Defendant also maintains that the trial court erred in admitting testimony of Robert Worland, Indianapolis police officer, wherein he compared fingerprints taken from a "Michael Clay" at the State Farm in 1964, fingerprints taken from a "Michael Clay" at the Department of Correction's Diagnostic Center in 1974, and fingerprints taken from defendant in the course of the instant proceedings. At trial, defendant objected to the admission of the testimony for the reason that Worland, as per his own admission, had no "personal knowledge" of the fingerprints offered from the State Farm or the Diagnostic Center in that he had not been present when the prints were taken. He here renews that contention.

*473 Defendant, we note, does not challenge the admissibility of the fingerprint exhibits taken at the State Farm or the Diagnostic Center. Those documents were admissible as official records certified by the "keeper" of the State Farm records and the Assistant Director of the Diagnostic Center. Ind.R. Tr.P. 44; Hernandez v. State, (1982) Ind., 439 N.E.2d 625. Nor does he challenge Worland's status as an expert witness; the record reveals he had received primary, secondary, and advanced fingerprint training at FBI schools and managed the latent fingerprint section of the Indianapolis Police Department.

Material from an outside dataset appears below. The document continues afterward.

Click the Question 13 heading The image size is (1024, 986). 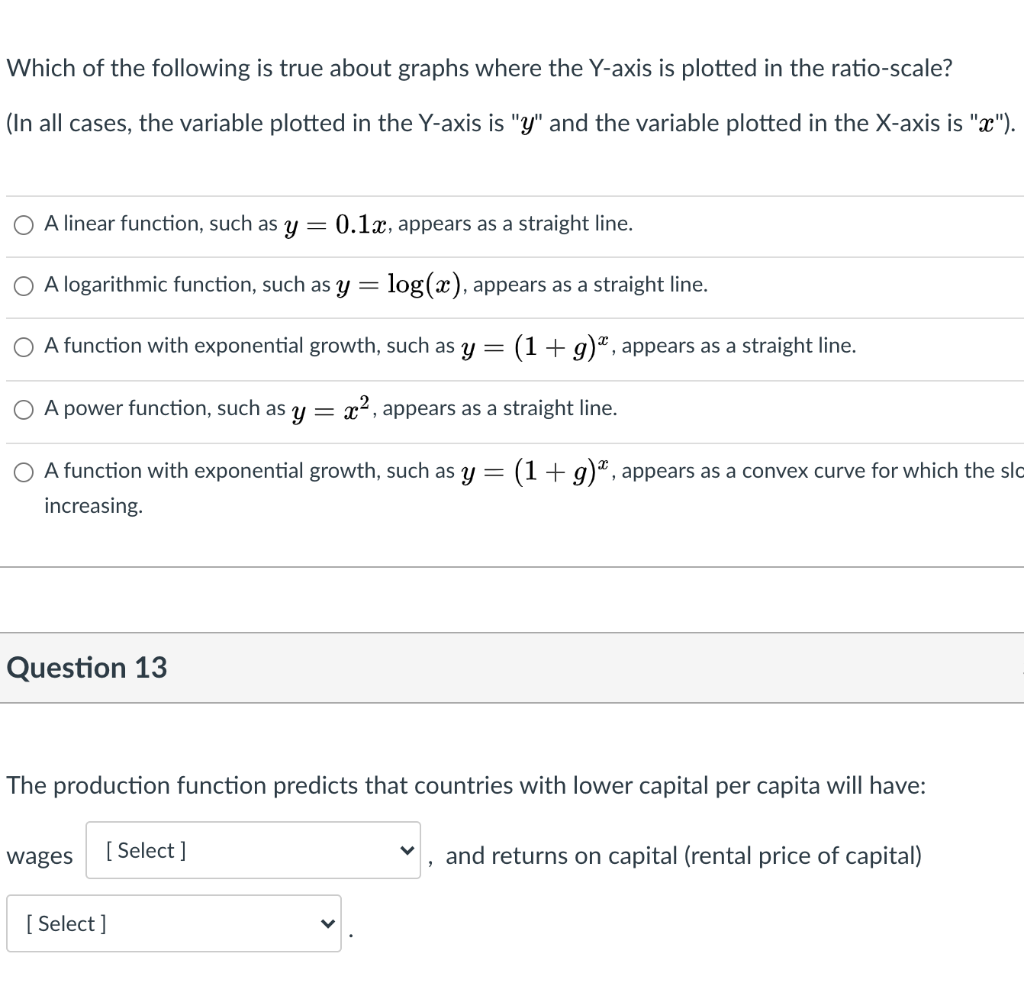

Given the admissibility of the fingerprint exhibits and the expertise of the witness, the trial court did not err in overruling defendant's objection and permitting Worland to testify as to his comparative analysis of the various fingerprints. A fingerprint expert's opinion is based on the similarities between the prints compared; presence at the time the exhibits were made is irrelevant to that scientific process. Here, based on his analysis, Worland testified that the fingerprints taken from "Michael Clay" in 1974 and 1964 were from the same Michael Clay before the court. The evidence was properly admitted and was sufficient to establish defendant's identity as the person who had been convicted of felonies in 1974 and 1964.

For all the foregoing reasons, there was no trial court error and its judgment should be affirmed.

Judgment affirmed.

GIVAN, C.J., and DeBRULER, PRENTICE and PIVARNIK, JJ., concur.

NOTES

[1] Pursuant to Acts 1981, P.L. 295, § 1, subsection "b," as quoted in the text, has been denominated subsection "c." See Ind. Code § 35-4.1-5-1 (Burns 1982 Supp.).